THE OFF SEASON: So what does kindness look like?

There is an argument going on near my window sill. As I sit down to clack away at what will be a story about kindness, a squirrel and four blue jays bicker over a pile of birdseed I have left as charity.

I am not sure who will win out, but my money is on the jays, if anything, for their persistence and general orneriness.  

To have such acrimony in play as I write for what just happens to be “Random Acts of Kindness Day” is, I suppose, appropriate.

We read of wars and rumors of wars, of depravation and crime and meanness, every day in this newspaper, yet often we can also find stories on those very same pages about some deed of mercy or selflessness that, I hope, keeps a flame of kindness kindled in all of us.  

In recent weeks, a local organization called SPPRAK (Special People Performing Random Acts of Kindness) has been promoting February as “Community Kindness Month,” while Arts Illiana sponsored an art exhibit that asks, “What Does Kindness Look Like?” Despite the tag-team match playing out at my frontyard maple tree that serves as a poor example, I want to try to answer that question.
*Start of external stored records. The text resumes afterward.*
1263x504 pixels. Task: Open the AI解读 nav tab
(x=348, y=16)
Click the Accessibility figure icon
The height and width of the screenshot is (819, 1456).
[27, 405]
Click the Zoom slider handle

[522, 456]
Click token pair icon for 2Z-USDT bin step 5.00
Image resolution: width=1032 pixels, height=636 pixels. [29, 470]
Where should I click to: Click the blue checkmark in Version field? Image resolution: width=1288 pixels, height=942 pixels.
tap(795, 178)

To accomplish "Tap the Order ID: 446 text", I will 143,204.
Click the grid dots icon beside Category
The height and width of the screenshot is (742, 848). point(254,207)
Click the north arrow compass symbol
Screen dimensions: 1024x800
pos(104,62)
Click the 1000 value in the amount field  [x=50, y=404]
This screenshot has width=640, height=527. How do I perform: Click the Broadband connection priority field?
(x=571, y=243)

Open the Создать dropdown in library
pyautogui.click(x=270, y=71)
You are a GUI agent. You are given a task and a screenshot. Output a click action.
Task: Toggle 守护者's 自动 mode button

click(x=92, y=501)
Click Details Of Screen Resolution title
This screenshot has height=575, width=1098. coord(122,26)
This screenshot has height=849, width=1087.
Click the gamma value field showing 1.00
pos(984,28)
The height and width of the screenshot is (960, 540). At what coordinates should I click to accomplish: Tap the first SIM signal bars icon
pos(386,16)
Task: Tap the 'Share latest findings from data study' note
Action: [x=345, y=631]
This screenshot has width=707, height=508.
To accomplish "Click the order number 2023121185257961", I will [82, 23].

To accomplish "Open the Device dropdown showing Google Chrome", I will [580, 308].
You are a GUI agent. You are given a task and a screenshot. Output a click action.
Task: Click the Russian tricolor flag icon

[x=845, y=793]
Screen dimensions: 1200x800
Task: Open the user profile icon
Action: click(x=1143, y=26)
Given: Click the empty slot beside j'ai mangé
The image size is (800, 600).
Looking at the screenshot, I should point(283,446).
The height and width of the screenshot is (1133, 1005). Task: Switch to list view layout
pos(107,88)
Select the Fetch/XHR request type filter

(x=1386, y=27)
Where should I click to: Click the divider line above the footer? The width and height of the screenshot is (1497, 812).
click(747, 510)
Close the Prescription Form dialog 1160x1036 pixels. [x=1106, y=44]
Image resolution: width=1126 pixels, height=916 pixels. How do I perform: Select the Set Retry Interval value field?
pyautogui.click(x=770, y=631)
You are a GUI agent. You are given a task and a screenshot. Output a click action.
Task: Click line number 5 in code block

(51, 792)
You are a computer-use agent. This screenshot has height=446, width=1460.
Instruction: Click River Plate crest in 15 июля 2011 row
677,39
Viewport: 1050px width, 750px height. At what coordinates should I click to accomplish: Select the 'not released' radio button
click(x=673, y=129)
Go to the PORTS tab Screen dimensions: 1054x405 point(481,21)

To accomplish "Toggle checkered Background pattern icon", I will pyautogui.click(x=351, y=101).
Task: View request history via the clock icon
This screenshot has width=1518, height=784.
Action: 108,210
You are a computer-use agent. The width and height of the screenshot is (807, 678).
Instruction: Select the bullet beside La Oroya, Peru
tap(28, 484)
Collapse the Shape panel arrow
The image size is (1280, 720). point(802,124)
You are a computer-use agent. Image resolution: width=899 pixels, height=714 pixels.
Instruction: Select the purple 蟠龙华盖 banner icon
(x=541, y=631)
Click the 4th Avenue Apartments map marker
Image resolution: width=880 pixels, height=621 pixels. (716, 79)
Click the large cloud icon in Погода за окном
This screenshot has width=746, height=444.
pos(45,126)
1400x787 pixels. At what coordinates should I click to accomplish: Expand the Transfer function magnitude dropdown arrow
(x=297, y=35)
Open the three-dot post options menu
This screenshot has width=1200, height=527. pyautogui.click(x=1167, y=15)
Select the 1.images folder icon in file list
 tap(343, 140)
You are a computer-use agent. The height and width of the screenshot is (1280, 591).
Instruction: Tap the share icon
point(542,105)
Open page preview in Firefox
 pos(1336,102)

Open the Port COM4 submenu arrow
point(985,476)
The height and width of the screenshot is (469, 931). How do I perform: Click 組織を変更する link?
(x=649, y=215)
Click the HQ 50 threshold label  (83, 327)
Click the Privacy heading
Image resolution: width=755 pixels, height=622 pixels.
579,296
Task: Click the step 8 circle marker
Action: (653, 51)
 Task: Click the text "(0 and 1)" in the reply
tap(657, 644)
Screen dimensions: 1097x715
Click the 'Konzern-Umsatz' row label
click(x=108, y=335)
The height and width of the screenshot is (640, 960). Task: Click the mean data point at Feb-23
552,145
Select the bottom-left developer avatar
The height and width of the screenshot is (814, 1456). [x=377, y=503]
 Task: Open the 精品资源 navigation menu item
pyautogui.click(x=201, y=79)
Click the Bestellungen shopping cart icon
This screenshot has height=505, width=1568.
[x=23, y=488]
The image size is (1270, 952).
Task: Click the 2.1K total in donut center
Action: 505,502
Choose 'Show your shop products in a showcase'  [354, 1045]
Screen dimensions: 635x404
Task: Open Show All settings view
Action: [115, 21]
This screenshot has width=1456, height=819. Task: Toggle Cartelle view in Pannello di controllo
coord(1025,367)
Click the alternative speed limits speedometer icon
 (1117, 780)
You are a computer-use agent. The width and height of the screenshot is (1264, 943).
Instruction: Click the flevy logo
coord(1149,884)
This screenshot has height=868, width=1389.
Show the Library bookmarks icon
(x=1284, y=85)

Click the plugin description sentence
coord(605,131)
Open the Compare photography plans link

I would like to think that I am a kind man, although in my line of work as a teacher, I am sure that I am often perceived as far from it.

My wife, my children, and every friend I have, to me, are kind people, giving and loving and considerate of others and the planet on which we trod. I’ve been lucky. I’ve had many people in my life who have been willing to lend a hand, even a shoulder, when I’ve needed it; friends who have called in tough times, lent when I was embarrassed to ask, given when they knew I couldn’t pay it back. Above everything else, then, I think kindness looks like most of the people I’ve known, their smiles and laughs, their calloused hands and worn boots, their infinite goodwill toward stray animals and needy neighbors.

When I think of kindness, I remember the way my wife and I were raised. Neither of us had upbringings in wealth or privilege, but we certainly saw our parents and our grandparents as they gave of their time and money and labor to help others. My mom must have made an acre of pie crust in the name of charity and friendship, mended and made enough clothes to fill a department store, too. She did laundry for and lent an understanding ear to people she knew who needed it, and she believed that politeness and kindness were a way of living, not just an avenue to get what she wanted.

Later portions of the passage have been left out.